Entries on finding words and elements:

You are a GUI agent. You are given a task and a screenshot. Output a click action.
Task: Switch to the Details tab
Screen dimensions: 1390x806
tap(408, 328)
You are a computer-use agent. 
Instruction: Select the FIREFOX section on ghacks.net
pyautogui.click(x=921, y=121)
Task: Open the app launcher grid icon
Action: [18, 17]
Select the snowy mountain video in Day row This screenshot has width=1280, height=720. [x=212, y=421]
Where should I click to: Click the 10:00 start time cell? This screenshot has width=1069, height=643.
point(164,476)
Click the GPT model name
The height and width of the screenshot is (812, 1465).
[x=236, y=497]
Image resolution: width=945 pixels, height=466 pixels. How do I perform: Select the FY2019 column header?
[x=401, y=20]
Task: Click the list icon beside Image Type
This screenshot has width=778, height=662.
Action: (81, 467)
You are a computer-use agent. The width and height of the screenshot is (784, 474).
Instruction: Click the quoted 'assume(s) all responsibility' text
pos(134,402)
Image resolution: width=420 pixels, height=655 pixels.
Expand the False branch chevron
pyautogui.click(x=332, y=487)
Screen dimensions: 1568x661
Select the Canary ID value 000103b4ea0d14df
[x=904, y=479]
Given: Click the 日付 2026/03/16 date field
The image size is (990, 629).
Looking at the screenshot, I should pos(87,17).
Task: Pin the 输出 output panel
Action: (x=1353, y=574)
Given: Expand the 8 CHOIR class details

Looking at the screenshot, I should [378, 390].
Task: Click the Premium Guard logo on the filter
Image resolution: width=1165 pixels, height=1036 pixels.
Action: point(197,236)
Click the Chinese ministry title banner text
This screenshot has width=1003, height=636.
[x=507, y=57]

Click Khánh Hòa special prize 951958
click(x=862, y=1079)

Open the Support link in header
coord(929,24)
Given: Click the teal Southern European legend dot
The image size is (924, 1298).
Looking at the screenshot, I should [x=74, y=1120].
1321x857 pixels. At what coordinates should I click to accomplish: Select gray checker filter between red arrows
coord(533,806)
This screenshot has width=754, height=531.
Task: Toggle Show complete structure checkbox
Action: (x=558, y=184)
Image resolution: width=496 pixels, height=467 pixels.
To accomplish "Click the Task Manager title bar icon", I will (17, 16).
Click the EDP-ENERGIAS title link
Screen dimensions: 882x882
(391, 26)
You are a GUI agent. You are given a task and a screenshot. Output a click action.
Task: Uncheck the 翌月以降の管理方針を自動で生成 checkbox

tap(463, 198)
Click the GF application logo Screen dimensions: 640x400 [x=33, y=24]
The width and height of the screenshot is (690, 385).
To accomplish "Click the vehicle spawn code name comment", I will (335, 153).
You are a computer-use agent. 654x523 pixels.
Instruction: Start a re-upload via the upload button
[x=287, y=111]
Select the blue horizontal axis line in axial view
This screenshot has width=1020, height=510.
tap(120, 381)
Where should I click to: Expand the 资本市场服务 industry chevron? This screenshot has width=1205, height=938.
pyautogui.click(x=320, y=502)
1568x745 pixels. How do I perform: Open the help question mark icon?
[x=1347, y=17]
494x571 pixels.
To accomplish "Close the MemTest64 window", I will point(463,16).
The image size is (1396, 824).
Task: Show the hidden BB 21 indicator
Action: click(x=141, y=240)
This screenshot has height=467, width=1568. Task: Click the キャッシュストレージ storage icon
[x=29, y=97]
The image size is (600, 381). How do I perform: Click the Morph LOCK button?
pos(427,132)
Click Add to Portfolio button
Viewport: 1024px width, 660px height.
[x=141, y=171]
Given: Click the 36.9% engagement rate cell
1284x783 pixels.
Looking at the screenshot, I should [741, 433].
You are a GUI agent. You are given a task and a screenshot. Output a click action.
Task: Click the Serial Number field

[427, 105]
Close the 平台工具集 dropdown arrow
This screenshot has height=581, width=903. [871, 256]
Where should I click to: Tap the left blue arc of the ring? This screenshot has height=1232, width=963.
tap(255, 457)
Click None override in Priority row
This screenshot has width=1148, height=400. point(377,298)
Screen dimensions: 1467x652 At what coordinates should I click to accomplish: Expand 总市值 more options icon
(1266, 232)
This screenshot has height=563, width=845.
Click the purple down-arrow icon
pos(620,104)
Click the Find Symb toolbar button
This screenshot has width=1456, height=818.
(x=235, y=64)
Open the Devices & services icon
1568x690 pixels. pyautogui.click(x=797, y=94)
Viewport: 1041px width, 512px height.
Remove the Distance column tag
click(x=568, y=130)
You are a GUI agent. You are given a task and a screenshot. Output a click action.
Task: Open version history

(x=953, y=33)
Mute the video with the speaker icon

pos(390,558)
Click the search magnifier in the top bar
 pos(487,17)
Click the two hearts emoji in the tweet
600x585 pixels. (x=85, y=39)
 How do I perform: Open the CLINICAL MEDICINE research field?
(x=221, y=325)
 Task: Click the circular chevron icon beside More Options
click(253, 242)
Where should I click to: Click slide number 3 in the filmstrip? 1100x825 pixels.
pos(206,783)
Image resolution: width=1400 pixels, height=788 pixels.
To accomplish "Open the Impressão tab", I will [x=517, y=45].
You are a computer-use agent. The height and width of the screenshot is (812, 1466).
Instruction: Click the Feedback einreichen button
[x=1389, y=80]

### OBJECTIVE
Please reproduce the listing verbatim from the line containing "Task: Click the circular" through the end of the listing.

### ANSWER TO THE PROBLEM
 Task: Click the circular chevron icon beside More Options
click(253, 242)
Where should I click to: Click slide number 3 in the filmstrip? 1100x825 pixels.
pos(206,783)
Image resolution: width=1400 pixels, height=788 pixels.
To accomplish "Open the Impressão tab", I will [x=517, y=45].
You are a computer-use agent. The height and width of the screenshot is (812, 1466).
Instruction: Click the Feedback einreichen button
[x=1389, y=80]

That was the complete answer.